**TASK BRIEF:**
Copy the records word for word, from the line containing "This screenshot has width=311, height=207." through the end of the records.

[Entries on target coordinates]
──────

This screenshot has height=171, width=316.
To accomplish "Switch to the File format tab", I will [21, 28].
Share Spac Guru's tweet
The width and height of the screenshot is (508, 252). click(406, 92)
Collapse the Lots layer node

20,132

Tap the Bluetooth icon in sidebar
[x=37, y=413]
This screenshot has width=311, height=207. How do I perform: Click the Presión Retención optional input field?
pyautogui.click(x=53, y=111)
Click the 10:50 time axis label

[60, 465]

──────

**WRITTEN RESPONSE:**
This screenshot has width=311, height=207. How do I perform: Click the Presión Retención optional input field?
pyautogui.click(x=53, y=111)
Click the 10:50 time axis label

[60, 465]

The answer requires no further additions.